• REQUIREMENT A
Under the DPA text, who is responsible for the costs of Checksum's help with Data Subject Requests?
• REQUIREMENT B
Print exactly the part of the DPA text that opens with the words containing "Controls for the" and closes with "a subscription term.".

• PAGE
··········
Checksum shall, to the extent legally permitted, promptly notify Customer of any complaint, dispute or request it has received from a Data Subject such as a Data Subject’s right of access, right to rectification, restriction of Processing, erasure (“right to be forgotten”), data portability, object to the Processing, or its right not to be subject to an automated individual decision making, each such request being a “Data Subject Request”. Checksum shall not respond to a Data Subject Request itself, except that Customer authorizes Checksum to redirect the Data Subject Request as necessary to allow Customer to respond directly. Taking into account the nature of the Processing, Checksum shall assist Customer by appropriate technical and organizational measures, insofar as this is possible, for the fulfilment of Customer’s obligation to respond to a Data Subject Request under Data Protection Laws and Regulations. In addition, to the extent Customer, in its use of the Services, does not have the ability to address a Data Subject Request, Checksum shall upon Customer’s request provide commercially reasonable efforts to assist Customer in responding to such Data Subject Request, to the extent Checksum is legally permitted to do so and the response to such Data Subject Request is required under Data Protection Laws and Regulations. To the extent legally permitted, Customer shall be responsible for any costs arising from Checksum’s provision of such assistance.
. 2. List of Current Sub-processors. A current list of Sub-processors for the Services, including the identities of those Sub-processors and their country of location, may be found here. 3. Liability. Checksum shall be liable for the acts and omissions of its Sub-processors to the same extent Checksum would be liable if performing the services of each Sub-processor directly under the terms of this DPA, unless otherwise set forth in the Agreement.
Controls for the Protection of Customer Data. Checksum shall maintain appropriate technical and organizational measures for protection of the security (including protection against unauthorized or unlawful Processing and against accidental or unlawful destruction, loss or alteration or damage, unauthorized disclosure of, or access to, Customer Data), confidentiality and integrity of Customer Data. Checksum regularly monitors compliance with these measures. Checksum will not materially decrease the overall security of the Services during a subscription term.
··········
[Dataset excerpt]
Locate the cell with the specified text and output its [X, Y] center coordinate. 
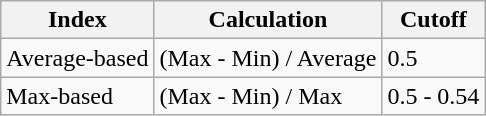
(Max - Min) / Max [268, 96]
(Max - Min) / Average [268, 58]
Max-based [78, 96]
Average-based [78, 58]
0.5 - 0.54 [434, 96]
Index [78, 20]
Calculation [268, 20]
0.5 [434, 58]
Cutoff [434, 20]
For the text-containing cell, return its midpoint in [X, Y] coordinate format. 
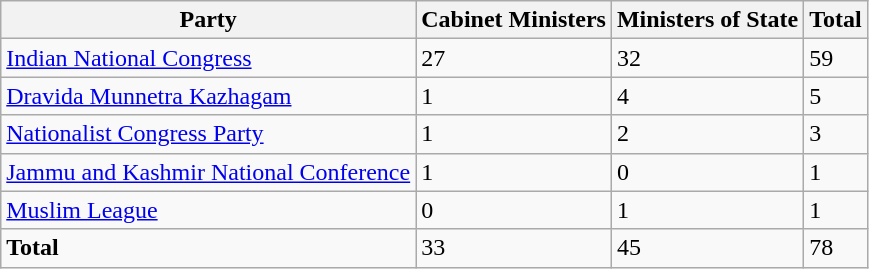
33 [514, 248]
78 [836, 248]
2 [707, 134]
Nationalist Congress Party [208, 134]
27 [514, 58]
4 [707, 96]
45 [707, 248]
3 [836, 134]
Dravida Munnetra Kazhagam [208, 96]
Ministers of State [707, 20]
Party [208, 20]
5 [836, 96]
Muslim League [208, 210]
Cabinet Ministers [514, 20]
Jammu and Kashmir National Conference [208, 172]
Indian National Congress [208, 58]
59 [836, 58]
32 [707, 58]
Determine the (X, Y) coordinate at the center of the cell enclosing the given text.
··········
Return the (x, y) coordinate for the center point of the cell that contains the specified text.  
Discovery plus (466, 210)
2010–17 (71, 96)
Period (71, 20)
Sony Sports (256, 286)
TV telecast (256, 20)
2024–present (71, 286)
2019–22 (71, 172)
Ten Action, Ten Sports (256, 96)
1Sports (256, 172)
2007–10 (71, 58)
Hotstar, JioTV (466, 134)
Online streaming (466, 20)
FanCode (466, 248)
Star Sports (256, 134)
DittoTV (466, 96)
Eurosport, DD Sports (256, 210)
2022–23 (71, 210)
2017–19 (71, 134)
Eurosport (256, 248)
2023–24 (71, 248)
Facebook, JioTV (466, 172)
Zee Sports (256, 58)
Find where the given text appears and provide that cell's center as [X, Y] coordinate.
··········
• TASK ANSWER A
The Customer, to the extent legally permitted.

• TASK ANSWER B
Controls for the Protection of Customer Data. Checksum shall maintain appropriate technical and organizational measures for protection of the security (including protection against unauthorized or unlawful Processing and against accidental or unlawful destruction, loss or alteration or damage, unauthorized disclosure of, or access to, Customer Data), confidentiality and integrity of Customer Data. Checksum regularly monitors compliance with these measures. Checksum will not materially decrease the overall security of the Services during a subscription term.